I started the joinery with the legs. They are 3″ x 3″ Douglas Fir and the first operation was to cut them to their final length on the table saw as can be seen in the pic above. The height of the blade was set to just over the center of the legs and cuts on opposite sides completed the cut.
Next holes were drilled in the bottom of the legs to accommodate T-nuts and threaded rubber feet to allow for leveling the bench for use. This is a feature that I frequently use because I have never seen a level, flat floor and I hate when things roll off my work surface. The legs were too long to get into my drillpress so I drilled them by hand. Sighting down 2 squares using a hand drill or a brace will give you a very straight hole.
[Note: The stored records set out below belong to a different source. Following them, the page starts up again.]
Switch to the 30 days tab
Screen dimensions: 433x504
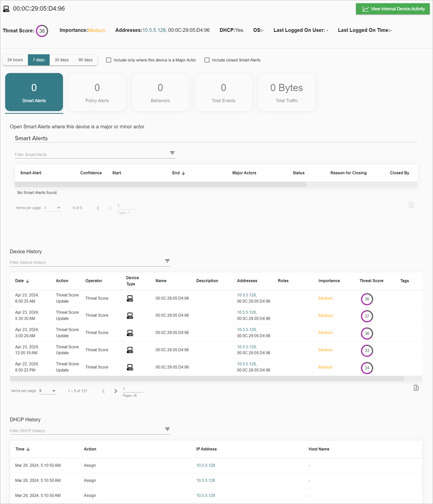tap(61, 60)
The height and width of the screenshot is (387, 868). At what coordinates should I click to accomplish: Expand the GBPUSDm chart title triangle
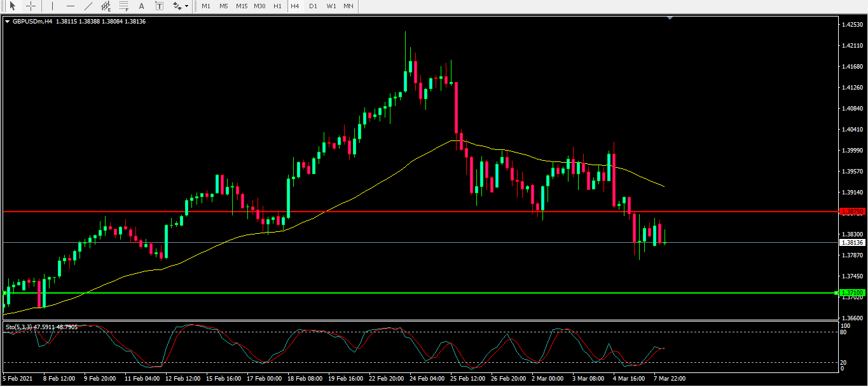pos(8,21)
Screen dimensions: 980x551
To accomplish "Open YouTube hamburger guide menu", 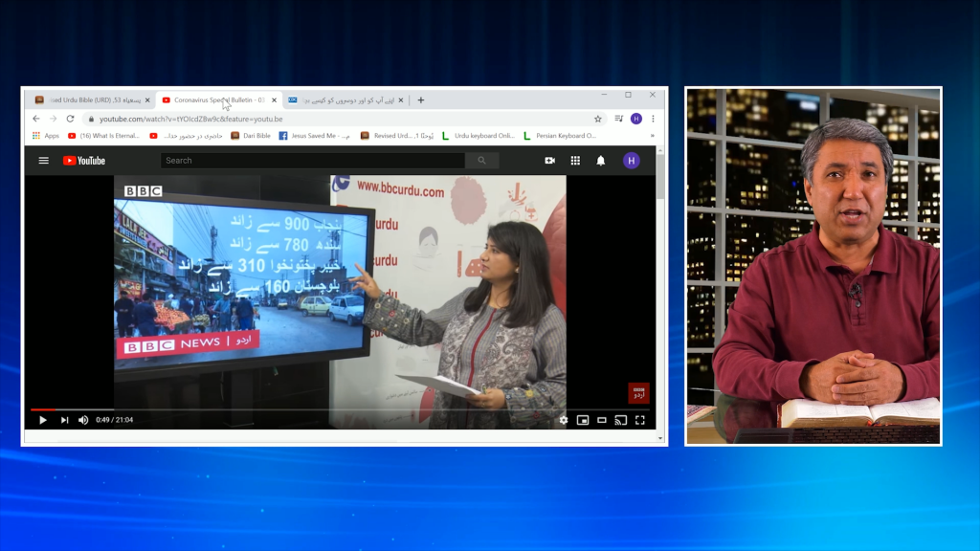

I posted an article on this method 2013-11-10.
Then it was time to cut the mortises. There were sixteen 1/2″ x 3″ mortises to be cut so I brought out my benchtop mortiser and it made quick work of the task. I always cut mortises first and fit the tenons to them.
The bottoms of the machine cut mortises were cleaned up with mallet and chisels. This procedure goes quickly.
The final operation on the legs was drilling 3/8″ holes and 7/8″ counterbores to accommodate the 3/8″ hex head lag screws and washers that will be used to attach the ends of the base to the long aprons and stretchers. The machining of the legs is now complete.
A decision was made to put a shelf across the back of the bench to hold files and supplies. The top pic above shows the shelf side supports. A dado was cut to allow the supports to be screwed to the side of the top while the edge carries the weight of the shelf. The bottom pic above shows the shelf dado being cut using a stacked dado head on the table saw. A thin plywood back for the shelf will prevent items from falling off the back.
Orders for knobs and totes suddenly came rushing in and the saw sharpening bench project has to be put on hold for several weeks while I play catch up!
The aprons and stretchers have been cut to length. All that remains before assembly is cutting the tenons and fitting them to their respective mortises, and drilling the holes in the long aprons and stretchers for the lag screws. Unfortunately it will be several weeks before I can get back to this project.